United Utilities has reorganised its energy function to deliver an integrated approach to procurement, management, flexibility and resilience. Neil Gillespie, director of energy & market services, says the strategic shift enables the company to cut costs and carbon, adapt more quickly to a changing regulatory environment, and support the transition to a smarter, cleaner energy system.
The UK energy system is in a period of unprecedented change. As we move towards a low-carbon economy and technological developments continue apace, the lines between generators and end users are becoming blurred. More and more companies and individuals are installing technologies like solar PV or battery storage to produce their own low carbon energy and take greater control of their energy bills. And regulation has been struggling to keep up – until now.
The stream of new consultations, roadmaps and strategies coming from Beis, Ofgem, National Grid and others is evidence of significant changes afoot in the industry. Perhaps one of the most significant is the sweeping reforms to network charges proposed by Ofgem. As triad avoidance became more and more beneficial, and more consumers participated, it was always inevitable this system would eventually need reform. But as the potential options available to recover the costs of running the UK electricity network emerge, it looks likely that future charging could be even more complex than it is today.
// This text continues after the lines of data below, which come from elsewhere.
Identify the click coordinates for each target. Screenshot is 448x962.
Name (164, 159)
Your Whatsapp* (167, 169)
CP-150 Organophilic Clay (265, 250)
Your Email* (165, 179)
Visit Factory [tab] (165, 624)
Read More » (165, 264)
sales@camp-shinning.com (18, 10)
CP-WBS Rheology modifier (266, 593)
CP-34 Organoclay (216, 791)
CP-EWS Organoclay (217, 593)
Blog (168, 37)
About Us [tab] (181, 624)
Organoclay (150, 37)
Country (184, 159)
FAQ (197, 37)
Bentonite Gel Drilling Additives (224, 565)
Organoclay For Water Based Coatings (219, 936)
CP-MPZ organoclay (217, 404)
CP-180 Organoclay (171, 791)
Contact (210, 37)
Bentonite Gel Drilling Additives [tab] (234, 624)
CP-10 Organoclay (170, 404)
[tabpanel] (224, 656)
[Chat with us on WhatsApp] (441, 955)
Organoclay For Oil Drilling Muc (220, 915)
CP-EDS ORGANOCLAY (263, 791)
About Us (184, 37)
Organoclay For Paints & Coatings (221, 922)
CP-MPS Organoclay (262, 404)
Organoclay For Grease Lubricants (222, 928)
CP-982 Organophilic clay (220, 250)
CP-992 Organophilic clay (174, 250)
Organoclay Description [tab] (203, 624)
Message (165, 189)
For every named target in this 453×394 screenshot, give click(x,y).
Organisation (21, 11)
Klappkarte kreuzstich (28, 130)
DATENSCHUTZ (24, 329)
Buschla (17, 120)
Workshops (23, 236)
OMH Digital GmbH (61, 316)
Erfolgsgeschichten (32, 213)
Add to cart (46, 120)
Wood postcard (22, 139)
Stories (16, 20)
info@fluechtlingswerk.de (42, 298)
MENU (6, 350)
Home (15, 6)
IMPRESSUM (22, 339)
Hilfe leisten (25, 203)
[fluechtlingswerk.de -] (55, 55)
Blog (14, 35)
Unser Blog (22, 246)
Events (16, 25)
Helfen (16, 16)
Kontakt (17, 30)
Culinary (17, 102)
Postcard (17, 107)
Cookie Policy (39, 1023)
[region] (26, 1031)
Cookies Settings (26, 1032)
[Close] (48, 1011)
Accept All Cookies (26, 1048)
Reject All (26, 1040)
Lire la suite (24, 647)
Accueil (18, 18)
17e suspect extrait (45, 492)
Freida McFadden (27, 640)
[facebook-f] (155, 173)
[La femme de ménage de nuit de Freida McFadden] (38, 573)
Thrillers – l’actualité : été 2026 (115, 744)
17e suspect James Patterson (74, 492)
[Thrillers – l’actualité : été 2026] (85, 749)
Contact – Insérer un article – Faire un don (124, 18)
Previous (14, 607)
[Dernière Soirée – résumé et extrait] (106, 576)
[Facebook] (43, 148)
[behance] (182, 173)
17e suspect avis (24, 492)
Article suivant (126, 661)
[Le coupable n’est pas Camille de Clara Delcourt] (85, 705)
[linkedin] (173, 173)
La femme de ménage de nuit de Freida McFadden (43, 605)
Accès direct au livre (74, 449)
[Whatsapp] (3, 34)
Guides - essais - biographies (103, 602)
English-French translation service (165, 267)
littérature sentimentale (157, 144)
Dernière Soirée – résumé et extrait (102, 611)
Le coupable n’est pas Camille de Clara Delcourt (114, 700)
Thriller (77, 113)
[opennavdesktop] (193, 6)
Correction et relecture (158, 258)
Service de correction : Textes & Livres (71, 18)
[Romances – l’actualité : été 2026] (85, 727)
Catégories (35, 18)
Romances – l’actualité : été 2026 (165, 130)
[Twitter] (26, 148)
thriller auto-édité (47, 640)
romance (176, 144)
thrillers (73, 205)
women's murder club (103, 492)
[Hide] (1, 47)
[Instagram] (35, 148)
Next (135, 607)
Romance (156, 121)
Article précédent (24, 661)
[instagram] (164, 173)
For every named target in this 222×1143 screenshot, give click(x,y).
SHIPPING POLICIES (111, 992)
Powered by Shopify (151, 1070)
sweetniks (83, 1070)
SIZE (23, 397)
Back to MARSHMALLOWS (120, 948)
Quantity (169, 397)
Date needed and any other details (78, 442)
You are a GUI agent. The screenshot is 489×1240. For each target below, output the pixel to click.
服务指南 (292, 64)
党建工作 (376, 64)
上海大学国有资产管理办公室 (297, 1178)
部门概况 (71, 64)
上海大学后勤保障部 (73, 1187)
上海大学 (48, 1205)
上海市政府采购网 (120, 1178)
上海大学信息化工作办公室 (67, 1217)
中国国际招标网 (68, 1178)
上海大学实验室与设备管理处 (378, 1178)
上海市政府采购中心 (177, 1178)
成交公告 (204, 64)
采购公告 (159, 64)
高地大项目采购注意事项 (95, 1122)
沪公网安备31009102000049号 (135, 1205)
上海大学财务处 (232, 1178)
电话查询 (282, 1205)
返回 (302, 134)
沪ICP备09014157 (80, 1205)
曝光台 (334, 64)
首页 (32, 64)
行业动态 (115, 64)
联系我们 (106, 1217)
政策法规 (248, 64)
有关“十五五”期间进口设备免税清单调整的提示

This is just one example of increasing complexity for end consumers like United Utilities. It’s an issue we have decided to meet head on. By refocussing our energy activities to seize on the emerging energy sector revolution we are formulating a strategy which is good for us, our customers and the UK.
A three-pronged approach
Operating water and wastewater treatment plants and distribution networks is a complex enough business without having to worry about managing the electrical infrastructure too. At United Utilities we have taken away this additional complexity by delivering a complete energy service to our water and wastewater operational business. Our Energy Services model brings together the various energy functions from around the business into one team. This allows us to focus on providing a secure supply of low cost electricity to our operational sites so that managers are left to do what they do best – delivering high quality water and wastewater services to our customers.
Energy Services is focussed on three main areas:
The Energy Infrastructure Services team is responsible for making sure incoming electricity infrastructure and back up supplies to all of our sites are maintained to the required standards and provide the electrical resilience we need. This includes managing our relationship with the local distribution network operators for planned and unplanned interruptions. Put simply, their role is to keep the lights on, so we can keep the water flowing.
The Energy Performance Management team helps our site teams drive down their energy costs. We have embedded energy engineers into the operational teams, who work together to analyse energy performance and identify and deliver improvements to reduce consumption and cost of power. We have also developed our own energy portal, which provides detailed electricity consumption and generation data for every site, alongside indicators of relative efficiency (for example, the amount of energy required to produce a megalitre of water). This capability is being developed to take advantage of AI and machine-learning to analyse the vast amount of data we have on energy consumption and plant performance. This will help us improve the efficiency of our sites even further.
Finally, the Energy System Operation team makes sure that we make use of the flexibility we now have within our operations. While we need electricity to power our operations we do have some choices about when we operate certain plant and whether or not we can ramp up or ramp down both power consumption from our operational assets and generation from our back-up generators and CHP engines.
Understanding this flexibility and having the tools to control these assets allows us to optimise the lowest cost supply of power and also earn revenues from a variety of demand side response markets. This is a really exciting area for us and we have been developing our approach over the last five years. It’s a win-win – we help the grid balance the electricity network by helping with security of supply and removing the need for investment. Plus, we get paid for providing the services, which offsets the cost of the electricity we consume.
Focussing on energy and innovation has also driven us to increase the amount of renewable power we use, minimising our carbon footprint and helping to tackle future challenges around climate change.
Over the last four years, our renewable energy business has had tremendous success, building more than fifty separate solar PV installations (including a 3MW floating solar array at Godley, near Manchester), four wind turbines and a hydro scheme across some of our largest facilities in the North West. Our estate now has the capacity to deliver 40GWh of renewable power to our sites every year. This complements the 140GWh of renewable energy we already produce through CHP, hydro and the injection of biomethane gas into the gas grid. In total, we are now generating around a quarter of our energy needs ourselves.
Benefits and challenges
We believe our model can deliver real benefits for our business. A reliable and resilient supply of electricity coupled with lower energy consumption and ensuring energy supplied at the lowest overall possible cost helps us to deliver our services at the lowest sustainable cost too. It is great news for customer bills and is entirely consistent with our aims as a responsible business.
But many challenges remain. Market access is still the most fundamental concern for us and other flexibility providers. Notwithstanding welcome changes promised to National Grid’s procurement of ancillary services (SNAPs) and widening access to the Balancing Mechanism, ensuring that large energy consumers are a part of and engage with a future energy system is of paramount importance if decarbonisation is going to occur at the lowest possible cost to end consumers.